Second Opinion: The party of the anti-Charter

In his speech at the Liberal leadership convention last November, Paul Martin noted with pride his party’s historic support for the Charter of Rights and Freedoms, with special reference to the adoption of same-sex marriage.

The denial of basic rights to individuals and to minorities, he observed, affects all Canadians.
Noting the recent cancellation of the Court Challenges Program, he gave this assurance, “We are the party of the Charter and under a Liberal government your rights will never depend upon the state of your pocketbook.”

Stephane Dion, the new Liberal leader, prior to the Commons vote on the same sex marriage issue in December, stated “you don’t pick and choose rights.”

If the Liberal Party is “the party of the Charter,” how would one describe the Conservative Party?
The Conservative government does not attack the instrument directly, through the override clause or constitutional amendment. It purports to advocate the social status quo absent legislative change; it repudiates “judicial activism.”

The government’s approach to the Charter is nonetheless aggressive. It has terminated or eviscerated longstanding programs and policies necessary to effectuate the Charter’s transformative purposes.

The government underplays this agenda through the strict communication codes on “social issues” that applied during the recent election and continue in application to by-elections, members of parliament, and even to cabinet ministers. This cone of silence leaves the government’s actions to speak for themselves.

The cancellation of the Court Challenges Program is a case in point. This long-standing, low cost program supported Charter litigation by funding test case development and public interest interventions. In the future, public funds will support only the Ministry of Justice’s opposition to Charter rights claims.

Status of Women Canada survives, but with much reduced funding. It has lost two crucial mandates: full political participation by women in Canadian society and the realization of equality. The new rules cut off funding for advocacy, lobbying, and general research in favour of “project” funding.

The government thus set aside three decades of support for the full integration of women into all facets of Canadian society. This funding enabled public interest groups to build expertise, organization skills, infrastructure, and a knowledge base that facilitated the Charter’s adoption and ensured inclusion of its strong affirmation of women’s equality.

More recently, this funding ensured that women’s voices were heard in the public debate on the establishment of sharia “courts” for matrimonial dispute resolution under Ontario’s arbitration statute. These voices illuminated the procedural, institutional, and substantive implications of the proposal for those whose lives would be adversely affected.

The Ontario government heard these voices: it did not merely repudiate the proposal; it also formulated structural changes to the resolution of family disputes to protect the interests of women and children.
The federal government has also shut down the Law Commission, which produced historical, comparative, doctrinal, and theoretical research and analysis to respond to societal change and animate constitutional principles.

The government has taken down the web site created by the previous government to mark the 20th anniversary of the coming into force of the Charter’s equality clause. The Department of Justice has refused requests to permit the University of Toronto’s Faculty of Law to make it available to students and the general public.

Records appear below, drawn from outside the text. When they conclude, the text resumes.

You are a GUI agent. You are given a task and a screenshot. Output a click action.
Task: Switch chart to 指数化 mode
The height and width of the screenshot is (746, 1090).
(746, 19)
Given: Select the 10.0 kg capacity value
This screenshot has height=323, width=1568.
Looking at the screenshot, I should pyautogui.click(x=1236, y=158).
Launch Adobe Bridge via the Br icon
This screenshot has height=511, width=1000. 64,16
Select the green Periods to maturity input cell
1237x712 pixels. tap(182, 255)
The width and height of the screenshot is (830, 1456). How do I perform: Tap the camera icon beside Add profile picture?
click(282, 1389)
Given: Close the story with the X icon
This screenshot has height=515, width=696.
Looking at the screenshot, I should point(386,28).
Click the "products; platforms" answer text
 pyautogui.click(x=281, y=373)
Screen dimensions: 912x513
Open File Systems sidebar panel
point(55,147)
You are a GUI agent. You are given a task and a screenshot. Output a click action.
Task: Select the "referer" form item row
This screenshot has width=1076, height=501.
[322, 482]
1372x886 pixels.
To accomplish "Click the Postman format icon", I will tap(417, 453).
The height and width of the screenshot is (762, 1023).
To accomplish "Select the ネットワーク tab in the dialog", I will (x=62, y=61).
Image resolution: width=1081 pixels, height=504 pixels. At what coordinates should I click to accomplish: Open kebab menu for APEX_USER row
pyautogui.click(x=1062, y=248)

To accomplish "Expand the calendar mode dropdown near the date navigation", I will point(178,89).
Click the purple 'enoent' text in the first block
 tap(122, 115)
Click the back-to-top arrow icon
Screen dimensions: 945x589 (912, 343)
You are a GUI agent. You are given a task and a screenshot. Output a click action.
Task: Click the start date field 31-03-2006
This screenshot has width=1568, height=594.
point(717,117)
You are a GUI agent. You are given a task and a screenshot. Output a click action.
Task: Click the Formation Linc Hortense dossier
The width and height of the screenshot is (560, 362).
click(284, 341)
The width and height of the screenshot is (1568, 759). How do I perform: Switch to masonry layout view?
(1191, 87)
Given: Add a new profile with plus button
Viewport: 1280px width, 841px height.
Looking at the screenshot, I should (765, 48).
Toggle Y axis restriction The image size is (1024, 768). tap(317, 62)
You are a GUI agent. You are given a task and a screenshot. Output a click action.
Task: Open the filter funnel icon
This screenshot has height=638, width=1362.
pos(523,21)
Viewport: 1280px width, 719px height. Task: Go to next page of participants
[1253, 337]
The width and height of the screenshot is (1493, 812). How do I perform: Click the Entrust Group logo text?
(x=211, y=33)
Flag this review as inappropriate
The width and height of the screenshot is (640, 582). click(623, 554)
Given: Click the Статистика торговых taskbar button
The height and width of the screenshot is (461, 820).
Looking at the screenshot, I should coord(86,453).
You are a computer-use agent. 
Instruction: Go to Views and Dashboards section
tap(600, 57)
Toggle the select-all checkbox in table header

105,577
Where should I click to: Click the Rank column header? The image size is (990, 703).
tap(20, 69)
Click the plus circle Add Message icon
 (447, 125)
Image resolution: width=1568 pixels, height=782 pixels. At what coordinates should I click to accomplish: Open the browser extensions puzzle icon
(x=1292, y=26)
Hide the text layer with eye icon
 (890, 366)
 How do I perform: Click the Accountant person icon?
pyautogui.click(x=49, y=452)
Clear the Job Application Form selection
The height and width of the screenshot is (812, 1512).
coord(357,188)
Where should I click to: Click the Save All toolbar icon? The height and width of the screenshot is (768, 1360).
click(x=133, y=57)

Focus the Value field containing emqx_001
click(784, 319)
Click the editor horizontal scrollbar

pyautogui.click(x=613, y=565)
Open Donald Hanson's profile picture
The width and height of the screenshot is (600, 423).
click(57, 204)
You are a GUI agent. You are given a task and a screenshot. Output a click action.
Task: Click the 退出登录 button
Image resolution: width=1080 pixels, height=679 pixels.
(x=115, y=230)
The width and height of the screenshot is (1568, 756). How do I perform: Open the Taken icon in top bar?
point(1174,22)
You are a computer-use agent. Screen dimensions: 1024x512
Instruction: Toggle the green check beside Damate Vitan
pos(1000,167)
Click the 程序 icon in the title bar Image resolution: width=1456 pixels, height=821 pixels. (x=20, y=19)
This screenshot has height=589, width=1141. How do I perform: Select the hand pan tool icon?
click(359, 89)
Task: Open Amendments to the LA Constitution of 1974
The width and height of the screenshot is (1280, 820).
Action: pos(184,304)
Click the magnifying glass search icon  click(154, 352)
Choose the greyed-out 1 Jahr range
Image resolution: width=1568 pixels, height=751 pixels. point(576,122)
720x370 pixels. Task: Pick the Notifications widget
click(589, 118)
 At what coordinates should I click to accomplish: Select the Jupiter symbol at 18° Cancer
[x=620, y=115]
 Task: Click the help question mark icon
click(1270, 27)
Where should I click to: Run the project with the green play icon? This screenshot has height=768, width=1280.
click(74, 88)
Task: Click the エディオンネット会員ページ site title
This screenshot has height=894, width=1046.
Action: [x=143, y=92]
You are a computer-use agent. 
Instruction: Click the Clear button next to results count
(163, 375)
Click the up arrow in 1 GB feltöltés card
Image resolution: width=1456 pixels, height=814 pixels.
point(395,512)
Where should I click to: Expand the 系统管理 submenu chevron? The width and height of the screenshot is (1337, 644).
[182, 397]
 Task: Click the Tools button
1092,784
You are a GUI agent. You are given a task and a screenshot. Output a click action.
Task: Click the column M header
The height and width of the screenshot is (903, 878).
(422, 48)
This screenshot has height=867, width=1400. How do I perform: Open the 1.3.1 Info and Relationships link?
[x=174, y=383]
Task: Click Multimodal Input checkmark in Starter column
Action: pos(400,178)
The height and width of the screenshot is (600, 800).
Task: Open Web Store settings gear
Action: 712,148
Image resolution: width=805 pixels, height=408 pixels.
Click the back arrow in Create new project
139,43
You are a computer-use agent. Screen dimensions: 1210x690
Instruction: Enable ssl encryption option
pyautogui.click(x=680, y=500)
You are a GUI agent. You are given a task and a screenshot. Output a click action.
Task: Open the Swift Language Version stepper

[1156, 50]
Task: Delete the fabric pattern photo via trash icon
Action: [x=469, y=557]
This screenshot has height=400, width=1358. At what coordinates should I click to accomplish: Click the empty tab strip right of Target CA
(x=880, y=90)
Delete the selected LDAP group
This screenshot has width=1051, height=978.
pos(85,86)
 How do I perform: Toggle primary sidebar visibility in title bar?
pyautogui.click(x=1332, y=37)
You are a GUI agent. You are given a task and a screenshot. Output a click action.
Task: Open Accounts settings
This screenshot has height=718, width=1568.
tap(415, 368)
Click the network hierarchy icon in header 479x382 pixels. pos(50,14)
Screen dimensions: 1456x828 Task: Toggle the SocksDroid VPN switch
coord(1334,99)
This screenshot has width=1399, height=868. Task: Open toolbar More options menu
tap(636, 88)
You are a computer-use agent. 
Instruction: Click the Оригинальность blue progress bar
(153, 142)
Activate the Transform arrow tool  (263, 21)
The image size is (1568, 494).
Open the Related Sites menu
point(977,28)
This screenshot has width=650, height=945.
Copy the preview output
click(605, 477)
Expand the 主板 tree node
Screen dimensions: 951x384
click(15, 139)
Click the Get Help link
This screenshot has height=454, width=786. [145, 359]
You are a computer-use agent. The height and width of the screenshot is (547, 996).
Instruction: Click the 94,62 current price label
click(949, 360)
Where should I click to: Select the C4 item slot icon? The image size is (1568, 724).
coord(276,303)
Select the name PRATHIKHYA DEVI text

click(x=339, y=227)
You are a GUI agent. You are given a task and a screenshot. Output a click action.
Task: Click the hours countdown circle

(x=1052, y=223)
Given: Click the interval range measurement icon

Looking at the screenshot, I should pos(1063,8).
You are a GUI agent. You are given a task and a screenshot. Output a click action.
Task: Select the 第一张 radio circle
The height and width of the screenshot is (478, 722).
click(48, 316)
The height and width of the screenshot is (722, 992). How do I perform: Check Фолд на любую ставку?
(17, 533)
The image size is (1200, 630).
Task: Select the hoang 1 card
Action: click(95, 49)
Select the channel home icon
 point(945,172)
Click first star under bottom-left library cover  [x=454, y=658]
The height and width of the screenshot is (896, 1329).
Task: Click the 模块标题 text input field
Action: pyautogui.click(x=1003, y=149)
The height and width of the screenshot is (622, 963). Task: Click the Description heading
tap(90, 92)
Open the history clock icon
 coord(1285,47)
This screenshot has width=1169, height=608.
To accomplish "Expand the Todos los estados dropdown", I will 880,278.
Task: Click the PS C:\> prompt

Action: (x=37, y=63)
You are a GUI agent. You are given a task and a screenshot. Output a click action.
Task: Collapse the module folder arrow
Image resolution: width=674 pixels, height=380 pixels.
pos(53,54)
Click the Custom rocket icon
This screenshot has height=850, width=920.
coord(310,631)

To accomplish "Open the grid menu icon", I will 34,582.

Connect the dots. The government’s aim is to reduce the number of constitutional challenges, abandon pro-active law reform in areas of Charter-infused public policy, and withdraw resources that build legal and political expertise and knowledge-bases on constitutional issues. It has manifested disdain for expert and multi-faceted deliberation on public policy.

These initiatives will transform our constitutional culture in the short term. For the long term, the government has another initiative in mind: changes to the mode of appointment of judges designed to undermine protection of Charter guarantees.

These many changes were taken with no public debate, no engagement with the constituencies affected, and no intelligible explanations or justifications by the ministers responsible. Widespread objection from leading experts and respected public bodies does not faze this government.

The Conservative Party is fast becoming the “anti-Charter party.” The Liberals invoke their commitment to the Charter with pride and have a long (if imperfect) history of supporting the Charter’s adoption and implementation as supreme law. Prime Minister Stephen Harper, in contrast, would repudiate the Charter’s transformative purposes under the cover of “executive activism”.

Harper’s disdain for the Charter has weakened our electoral and parliamentary processes. In addition, he has undermined the institutional strengths and established roles of our public institutions.

As long as constitutional questions remain the mainstay of national party politics, our political system will fail to reflect the public interest and to attend to the pressing issues of our day.

Lorraine E. Weinrib is a professor at the Faculty of Law, University of Toronto.